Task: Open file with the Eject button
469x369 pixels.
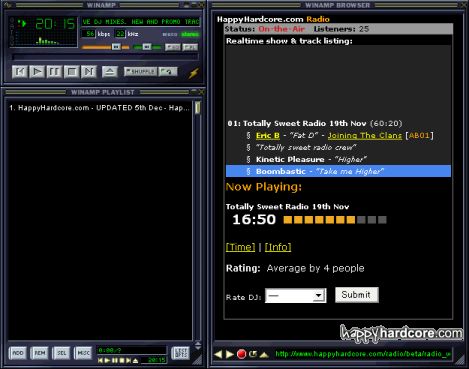Action: pyautogui.click(x=110, y=71)
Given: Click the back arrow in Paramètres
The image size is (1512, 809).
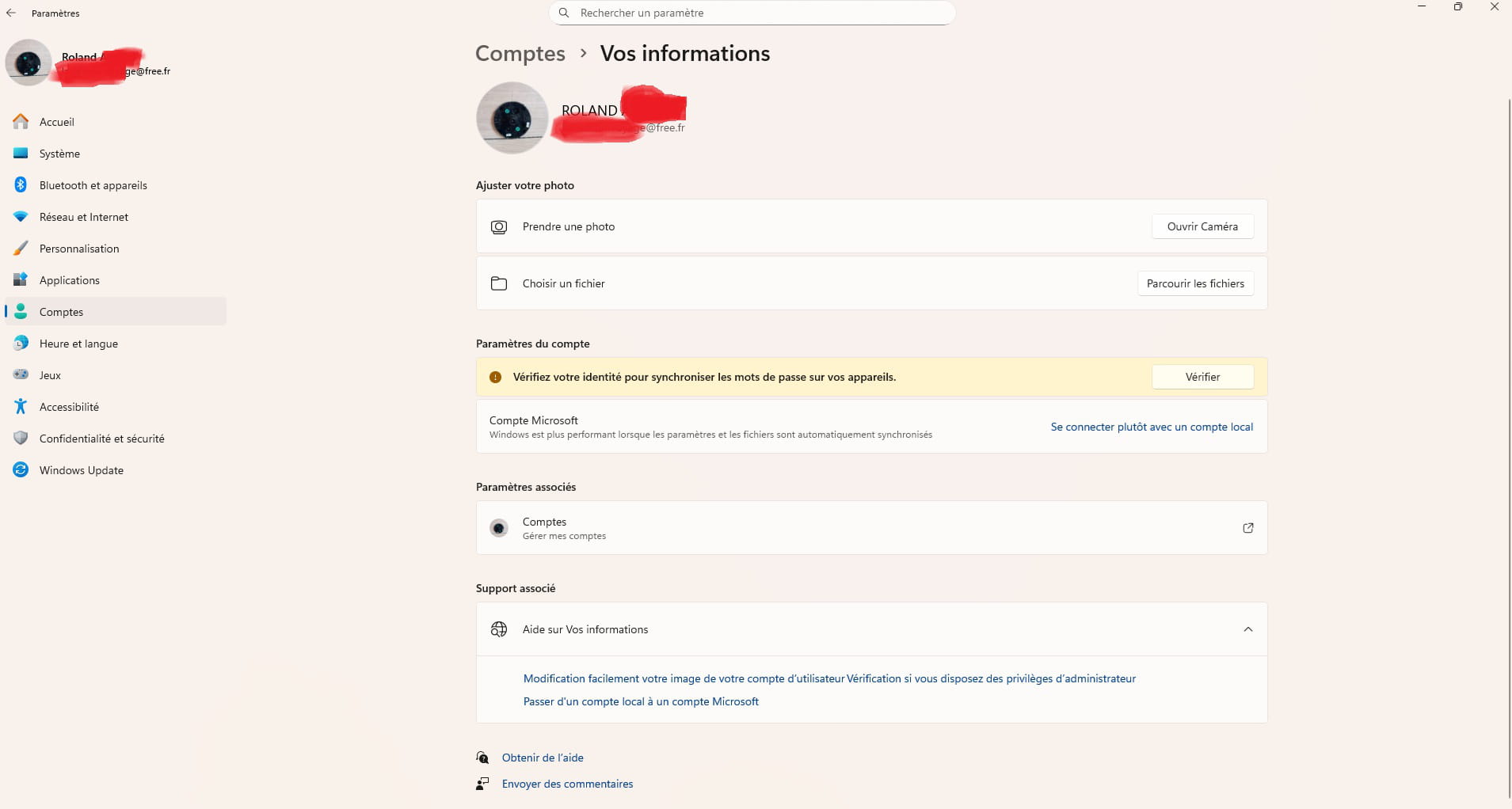Looking at the screenshot, I should [x=11, y=13].
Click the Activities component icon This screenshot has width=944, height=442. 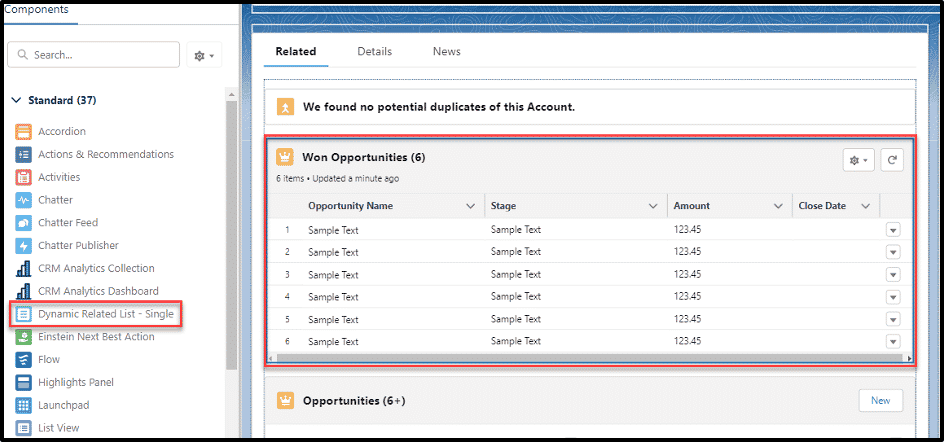(24, 177)
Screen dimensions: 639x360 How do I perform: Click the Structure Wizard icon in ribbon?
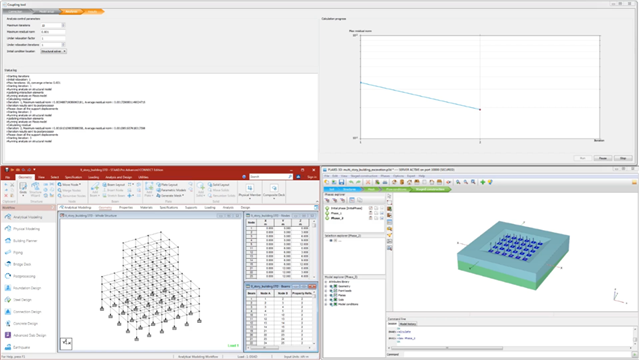[35, 189]
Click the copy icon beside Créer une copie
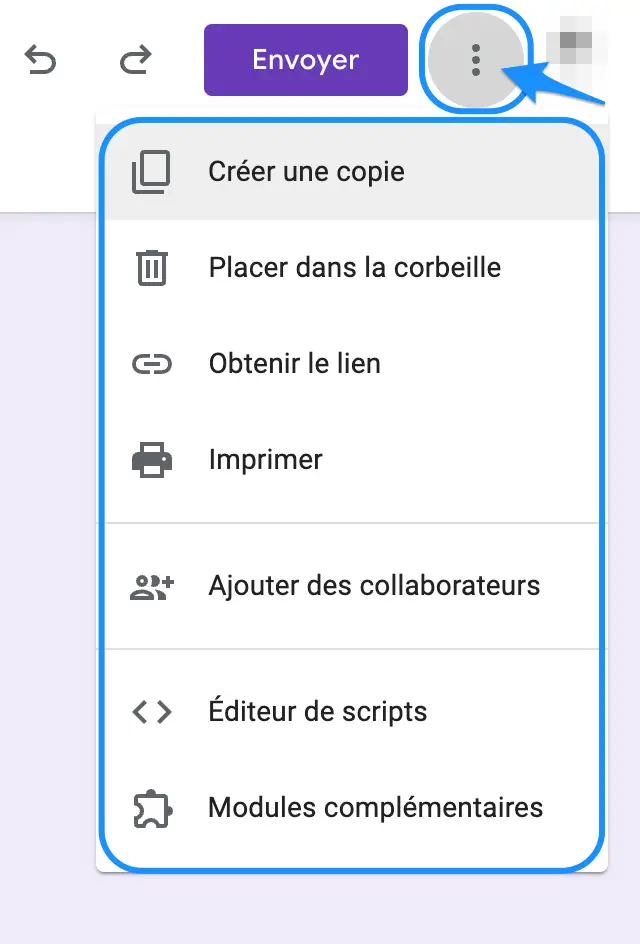The width and height of the screenshot is (640, 944). 151,172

+---+

Go to the line with "Screen dimensions: 639x360" in the entries above. Reproduce that line and each one after it to the end, exactly and without the pictures.

Screen dimensions: 639x360 How do I perform: Click the Structure Wizard icon in ribbon?
[35, 189]
Click the copy icon beside Créer une copie
The width and height of the screenshot is (640, 944). 151,172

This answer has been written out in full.